Nordic RSC (Regional Security Coordinator) is a joint office owned by Energinet, Fingrid, Svenska Kraftnät and Statnett with the purpose of delivering operational coordination in the Nordic electricity system. Energinet is empowered by the TSOs to conduct the tendering process. The role of the Nordic RSC within the agreed different services is to provide coordination services for the secure operation of the European transmission system, to build consistent regional data, to perform analyses, making recommendations and otherwise support harmonising of operational procedures and standards, assisting the parties to maintain security of supply. The Nordic RSC needs to deliver the following five essential coordination functions:
1) Coordinated security analysis (including remedial action-related analysis);
2) Short and medium term adequacy forecasts;
3) Coordinated capacity calculations;
4) Outage planning coordination; and
5) Individual grid model/common grid model delivery.

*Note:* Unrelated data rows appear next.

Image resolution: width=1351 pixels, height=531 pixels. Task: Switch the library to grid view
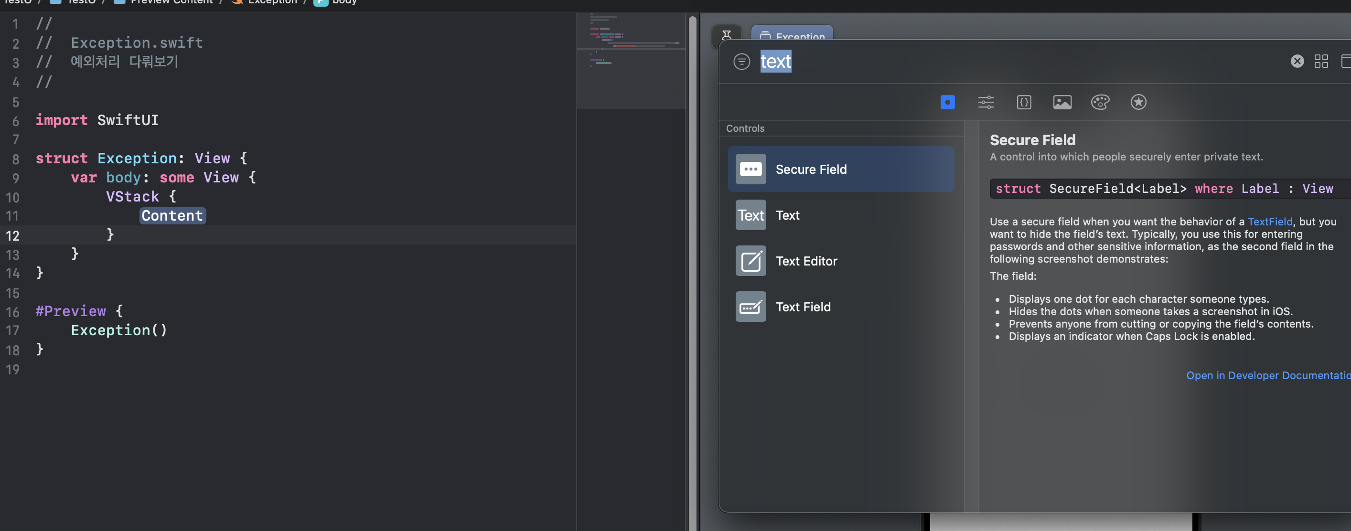[x=1321, y=61]
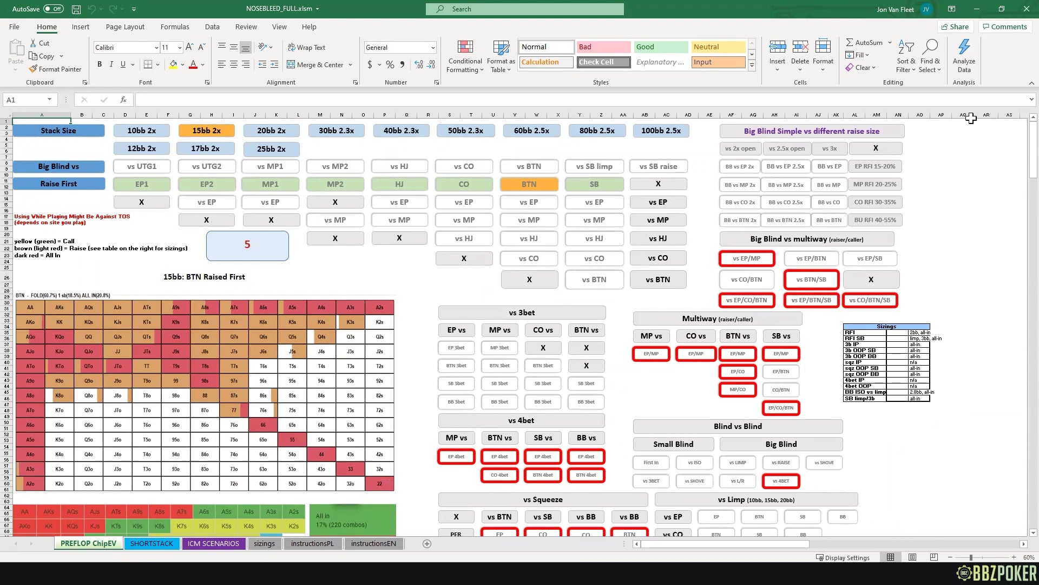Select the Format Painter tool
Viewport: 1039px width, 585px height.
[56, 69]
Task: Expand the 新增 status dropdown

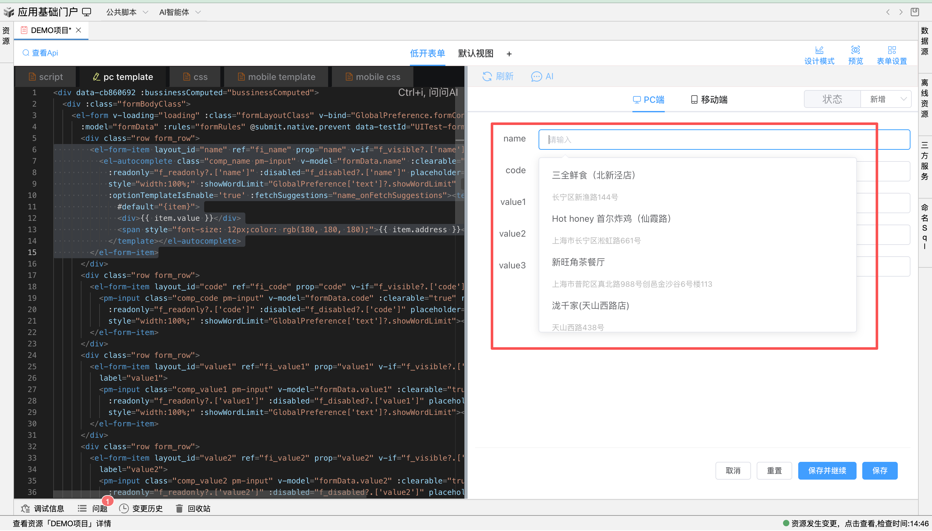Action: click(886, 99)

Currently, Energinet is appointed as the hosting TSO for the Nordic RSC, thus Energinet is also responsible for providing server capacity and other IT tools for the Nordic RSC’s current business functions and future functions as defined by the ENTSO-E rules. In this context, Energinet requires an IT infrastructure framework agreement covering IT operations for primarily involved IT systems, but also other systems used by Nordic RSC e.g. administrative IT systems. Selected IT systems ranging from systems which are business critical, systems containing security sensitive data to systems which are neither business critical nor handle any security sensitive data.

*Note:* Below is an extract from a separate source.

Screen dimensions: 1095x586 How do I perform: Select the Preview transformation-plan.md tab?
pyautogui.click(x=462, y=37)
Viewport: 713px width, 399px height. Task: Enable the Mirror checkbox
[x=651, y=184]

The overall target of this procurement is to ensure high quality and reliability in the daily operation of the common Nordic RSC/TSO business process and to provide common basis for the business and support for the existing business processes and any additional business processes which may be defined by the TSOs or Nordic RSC.

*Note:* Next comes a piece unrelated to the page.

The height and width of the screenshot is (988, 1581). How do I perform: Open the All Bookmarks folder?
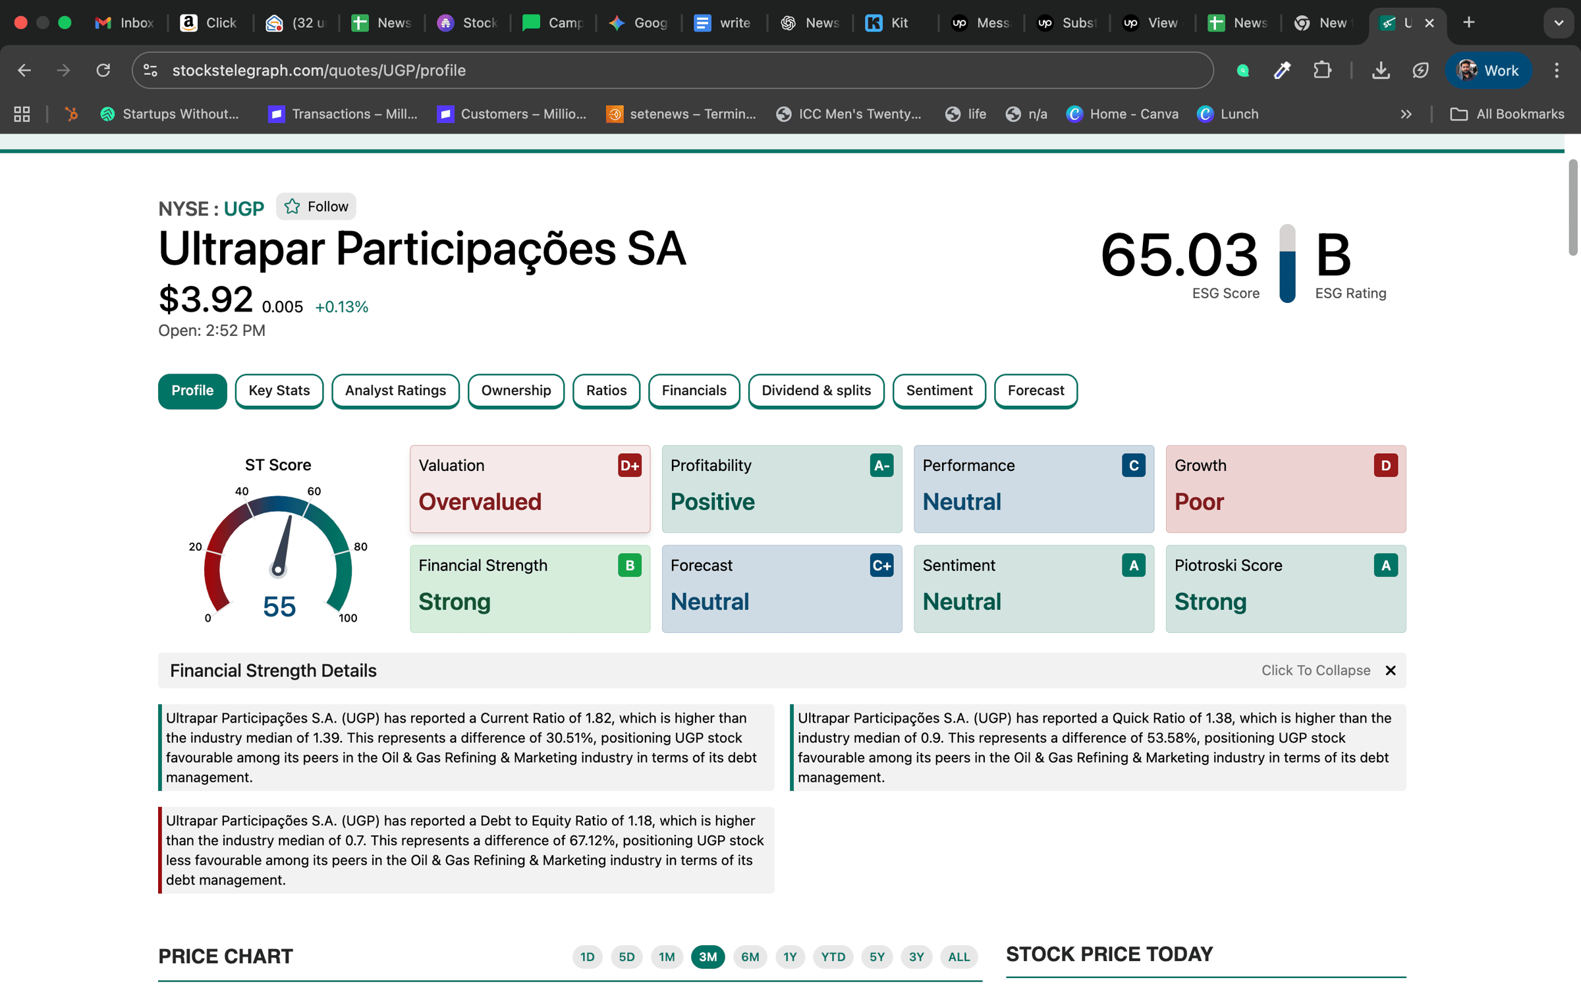1507,114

Energinet would like to conclude a framework agreement with a partner that can provide IT operations, including:
1) Security and compliance services such as SOC, SIEM and GDPR;
2) Architecture such as workplace architecture, infrastructure architecture and enterprise/applications architecture;
3) Service management such as ITIL;
4) Service integration such as solution automation;
5) Operations such as monitoring, tooling and patch management;
6) Service desk and onsite support services;
7) Workplace services such as collaboration, device management, remote connectivity, client computing, workplace applications, content filtering service and telephony;
8) Busines application services such as technical application management, application operations, database management, application and database basics, middleware management, platform services and OS;
9) Infrastructure services such as housing, hosting, network, virtual/physical compute, storage, load balancing, firewall and domain services;
10) Public cloud services such as PaaS and IaaS and partly SaaS;
11) Wide area network services such as wide area network and internet access;
12) Projects and consultancy services;
13) Termination assistance services.